▶ Material provided

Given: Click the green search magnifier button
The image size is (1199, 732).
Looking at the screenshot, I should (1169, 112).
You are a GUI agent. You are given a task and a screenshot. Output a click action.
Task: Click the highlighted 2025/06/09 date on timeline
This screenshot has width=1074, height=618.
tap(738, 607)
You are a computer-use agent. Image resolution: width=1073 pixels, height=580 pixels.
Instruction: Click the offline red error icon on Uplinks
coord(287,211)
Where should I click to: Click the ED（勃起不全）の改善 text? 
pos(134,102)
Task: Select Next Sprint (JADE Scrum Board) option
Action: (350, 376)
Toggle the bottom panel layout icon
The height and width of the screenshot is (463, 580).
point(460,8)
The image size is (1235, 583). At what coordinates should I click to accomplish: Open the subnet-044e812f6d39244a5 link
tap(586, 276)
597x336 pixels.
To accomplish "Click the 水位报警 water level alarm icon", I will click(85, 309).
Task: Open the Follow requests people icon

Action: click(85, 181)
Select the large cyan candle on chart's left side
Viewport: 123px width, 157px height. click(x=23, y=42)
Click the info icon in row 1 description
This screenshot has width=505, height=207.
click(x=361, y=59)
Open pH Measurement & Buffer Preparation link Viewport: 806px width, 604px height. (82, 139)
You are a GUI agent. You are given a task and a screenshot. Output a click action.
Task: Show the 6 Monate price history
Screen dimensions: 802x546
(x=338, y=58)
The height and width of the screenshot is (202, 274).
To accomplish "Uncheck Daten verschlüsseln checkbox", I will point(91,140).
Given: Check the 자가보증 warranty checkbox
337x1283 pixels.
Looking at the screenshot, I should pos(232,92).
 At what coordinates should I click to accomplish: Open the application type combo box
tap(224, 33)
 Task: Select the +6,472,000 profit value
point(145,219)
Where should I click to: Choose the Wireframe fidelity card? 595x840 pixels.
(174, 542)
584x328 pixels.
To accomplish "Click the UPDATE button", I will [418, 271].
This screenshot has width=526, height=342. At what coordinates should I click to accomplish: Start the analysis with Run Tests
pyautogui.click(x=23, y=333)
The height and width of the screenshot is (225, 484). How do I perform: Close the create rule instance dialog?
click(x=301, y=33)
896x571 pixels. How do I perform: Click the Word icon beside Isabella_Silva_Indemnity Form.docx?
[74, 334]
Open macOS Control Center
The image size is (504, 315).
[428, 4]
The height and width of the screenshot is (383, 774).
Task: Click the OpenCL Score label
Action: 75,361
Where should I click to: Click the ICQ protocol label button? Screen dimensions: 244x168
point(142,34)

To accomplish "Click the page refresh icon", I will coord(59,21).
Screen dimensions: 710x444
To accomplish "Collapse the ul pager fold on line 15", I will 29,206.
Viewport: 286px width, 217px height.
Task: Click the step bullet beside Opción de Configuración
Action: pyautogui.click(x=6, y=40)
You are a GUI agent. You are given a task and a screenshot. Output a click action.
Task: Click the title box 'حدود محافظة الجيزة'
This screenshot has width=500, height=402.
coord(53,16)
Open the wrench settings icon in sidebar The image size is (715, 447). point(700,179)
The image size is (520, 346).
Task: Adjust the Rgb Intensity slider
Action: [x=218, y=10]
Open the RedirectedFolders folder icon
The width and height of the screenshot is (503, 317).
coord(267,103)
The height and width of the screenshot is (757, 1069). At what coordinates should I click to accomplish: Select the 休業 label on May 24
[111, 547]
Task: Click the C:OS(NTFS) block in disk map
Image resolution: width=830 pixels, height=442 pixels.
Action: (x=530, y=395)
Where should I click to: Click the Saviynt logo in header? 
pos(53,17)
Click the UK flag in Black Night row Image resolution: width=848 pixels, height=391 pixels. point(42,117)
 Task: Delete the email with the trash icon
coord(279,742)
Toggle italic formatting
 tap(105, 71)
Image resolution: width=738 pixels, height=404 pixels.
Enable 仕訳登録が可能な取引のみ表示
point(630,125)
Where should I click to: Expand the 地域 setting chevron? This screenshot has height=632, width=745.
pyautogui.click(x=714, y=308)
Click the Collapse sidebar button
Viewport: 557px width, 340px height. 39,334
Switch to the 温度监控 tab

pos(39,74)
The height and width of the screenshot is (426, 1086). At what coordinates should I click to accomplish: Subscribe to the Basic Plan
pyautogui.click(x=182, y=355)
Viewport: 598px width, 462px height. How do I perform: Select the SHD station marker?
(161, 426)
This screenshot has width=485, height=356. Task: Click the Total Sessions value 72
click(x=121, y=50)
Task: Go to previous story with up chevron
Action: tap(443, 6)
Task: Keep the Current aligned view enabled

▶ Exercise directions
Reproduce each entry above. Every word must match.

▶ Completed task
Given: Click the green search magnifier button
The image size is (1199, 732).
Looking at the screenshot, I should (1169, 112).
You are a GUI agent. You are given a task and a screenshot. Output a click action.
Task: Click the highlighted 2025/06/09 date on timeline
This screenshot has width=1074, height=618.
tap(738, 607)
You are a computer-use agent. Image resolution: width=1073 pixels, height=580 pixels.
Instruction: Click the offline red error icon on Uplinks
coord(287,211)
Where should I click to: Click the ED（勃起不全）の改善 text? 
pos(134,102)
Task: Select Next Sprint (JADE Scrum Board) option
Action: (350, 376)
Toggle the bottom panel layout icon
The height and width of the screenshot is (463, 580).
point(460,8)
The image size is (1235, 583). At what coordinates should I click to accomplish: Open the subnet-044e812f6d39244a5 link
tap(586, 276)
597x336 pixels.
To accomplish "Click the 水位报警 water level alarm icon", I will click(85, 309).
Task: Open the Follow requests people icon

Action: click(85, 181)
Select the large cyan candle on chart's left side
Viewport: 123px width, 157px height. click(x=23, y=42)
Click the info icon in row 1 description
This screenshot has width=505, height=207.
click(x=361, y=59)
Open pH Measurement & Buffer Preparation link Viewport: 806px width, 604px height. (82, 139)
You are a GUI agent. You are given a task and a screenshot. Output a click action.
Task: Show the 6 Monate price history
Screen dimensions: 802x546
(x=338, y=58)
The height and width of the screenshot is (202, 274).
To accomplish "Uncheck Daten verschlüsseln checkbox", I will point(91,140).
Given: Check the 자가보증 warranty checkbox
337x1283 pixels.
Looking at the screenshot, I should pos(232,92).
 At what coordinates should I click to accomplish: Open the application type combo box
tap(224, 33)
 Task: Select the +6,472,000 profit value
point(145,219)
Where should I click to: Choose the Wireframe fidelity card? 595x840 pixels.
(174, 542)
584x328 pixels.
To accomplish "Click the UPDATE button", I will [418, 271].
This screenshot has width=526, height=342. At what coordinates should I click to accomplish: Start the analysis with Run Tests
pyautogui.click(x=23, y=333)
The height and width of the screenshot is (225, 484). How do I perform: Close the create rule instance dialog?
click(x=301, y=33)
896x571 pixels. How do I perform: Click the Word icon beside Isabella_Silva_Indemnity Form.docx?
[74, 334]
Open macOS Control Center
The image size is (504, 315).
[428, 4]
The height and width of the screenshot is (383, 774).
Task: Click the OpenCL Score label
Action: 75,361
Where should I click to: Click the ICQ protocol label button? Screen dimensions: 244x168
point(142,34)

To accomplish "Click the page refresh icon", I will coord(59,21).
Screen dimensions: 710x444
To accomplish "Collapse the ul pager fold on line 15", I will 29,206.
Viewport: 286px width, 217px height.
Task: Click the step bullet beside Opción de Configuración
Action: pyautogui.click(x=6, y=40)
You are a GUI agent. You are given a task and a screenshot. Output a click action.
Task: Click the title box 'حدود محافظة الجيزة'
This screenshot has width=500, height=402.
coord(53,16)
Open the wrench settings icon in sidebar The image size is (715, 447). point(700,179)
The image size is (520, 346).
Task: Adjust the Rgb Intensity slider
Action: [x=218, y=10]
Open the RedirectedFolders folder icon
The width and height of the screenshot is (503, 317).
coord(267,103)
The height and width of the screenshot is (757, 1069). At what coordinates should I click to accomplish: Select the 休業 label on May 24
[111, 547]
Task: Click the C:OS(NTFS) block in disk map
Image resolution: width=830 pixels, height=442 pixels.
Action: (x=530, y=395)
Where should I click to: Click the Saviynt logo in header? 
pos(53,17)
Click the UK flag in Black Night row Image resolution: width=848 pixels, height=391 pixels. point(42,117)
 Task: Delete the email with the trash icon
coord(279,742)
Toggle italic formatting
 tap(105, 71)
Image resolution: width=738 pixels, height=404 pixels.
Enable 仕訳登録が可能な取引のみ表示
point(630,125)
Where should I click to: Expand the 地域 setting chevron? This screenshot has height=632, width=745.
pyautogui.click(x=714, y=308)
Click the Collapse sidebar button
Viewport: 557px width, 340px height. 39,334
Switch to the 温度监控 tab

pos(39,74)
The height and width of the screenshot is (426, 1086). At what coordinates should I click to accomplish: Subscribe to the Basic Plan
pyautogui.click(x=182, y=355)
Viewport: 598px width, 462px height. How do I perform: Select the SHD station marker?
(161, 426)
This screenshot has width=485, height=356. Task: Click the Total Sessions value 72
click(x=121, y=50)
Task: Go to previous story with up chevron
Action: tap(443, 6)
Task: Keep the Current aligned view enabled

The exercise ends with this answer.